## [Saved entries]
* * *

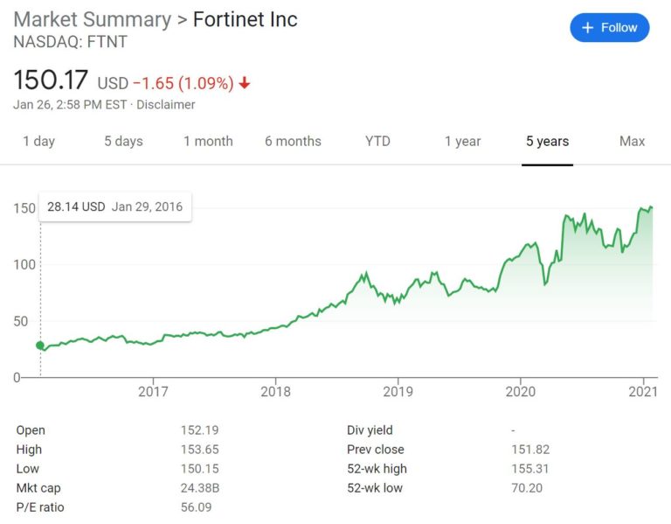Click the green data point on chart

pyautogui.click(x=40, y=346)
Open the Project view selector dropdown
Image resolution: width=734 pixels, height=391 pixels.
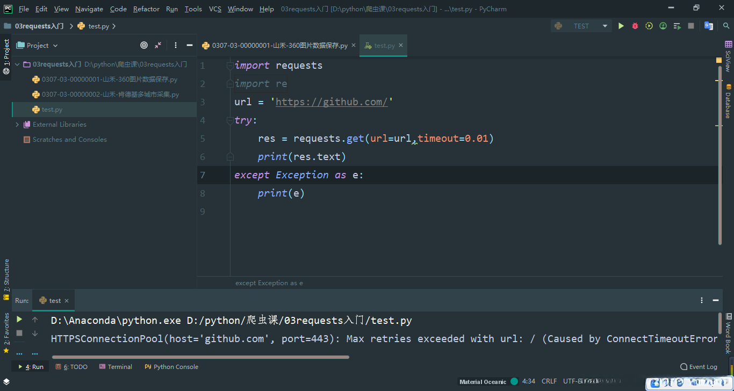click(x=38, y=46)
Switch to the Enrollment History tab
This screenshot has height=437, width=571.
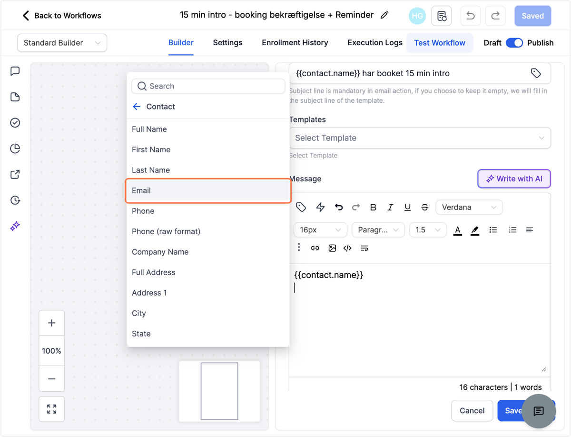pos(295,43)
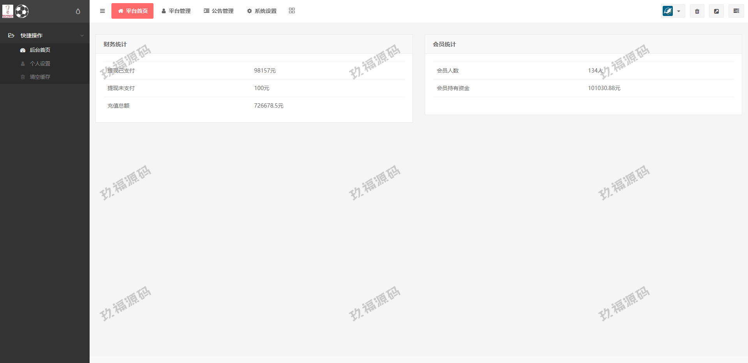Click the water drop theme icon
Image resolution: width=748 pixels, height=363 pixels.
click(x=78, y=11)
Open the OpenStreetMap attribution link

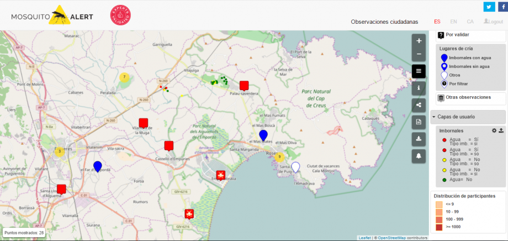tap(391, 238)
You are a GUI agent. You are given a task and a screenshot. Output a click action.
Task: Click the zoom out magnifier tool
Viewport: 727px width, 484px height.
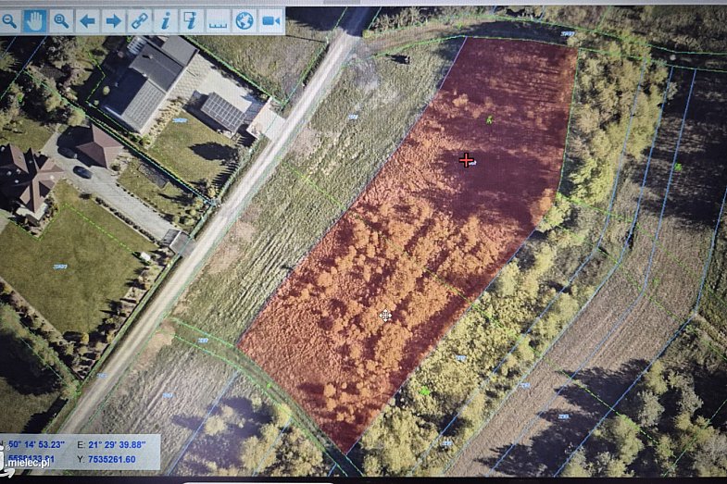[8, 19]
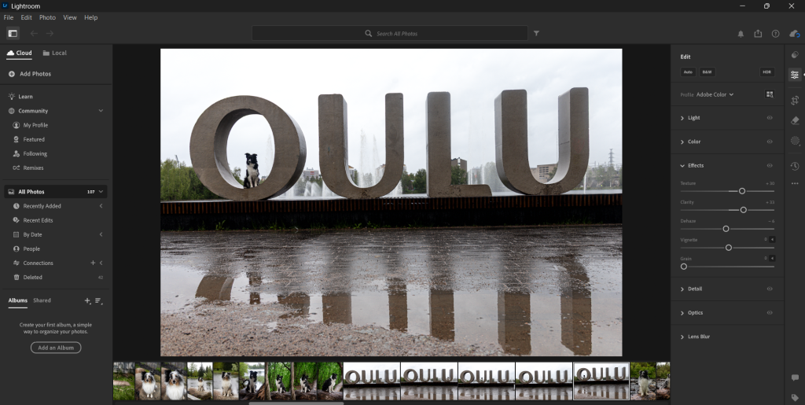Open the Presets panel icon
The height and width of the screenshot is (405, 805).
click(795, 55)
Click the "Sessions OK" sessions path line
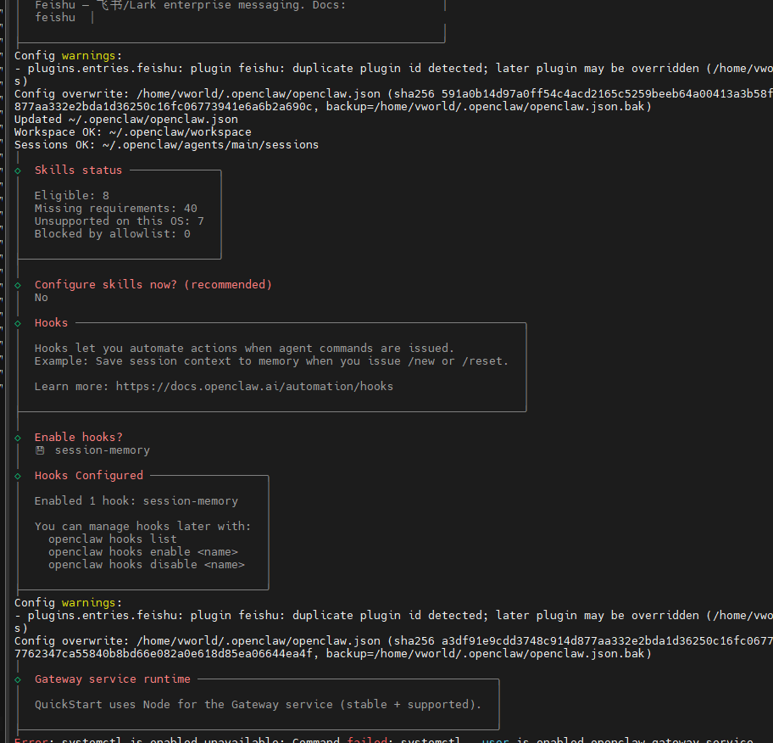 coord(166,145)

* * *

Beginning with the line that contains "Open the Project view selector dropdown", repeat every remaining line of the data exactly, the last line included, and omit pictures.

## [Result below]
Open the Project view selector dropdown
Image resolution: width=734 pixels, height=391 pixels.
click(x=38, y=46)
Switch to the Enrollment History tab
This screenshot has height=437, width=571.
pos(295,43)
Click the water drop theme icon
Image resolution: width=748 pixels, height=363 pixels.
click(x=78, y=11)
Open the OpenStreetMap attribution link

tap(391, 238)
You are a GUI agent. You are given a task and a screenshot. Output a click action.
Task: Click the zoom out magnifier tool
Viewport: 727px width, 484px height.
[8, 19]
Open the Presets panel icon
The height and width of the screenshot is (405, 805).
click(795, 55)
Click the "Sessions OK" sessions path line
 coord(166,145)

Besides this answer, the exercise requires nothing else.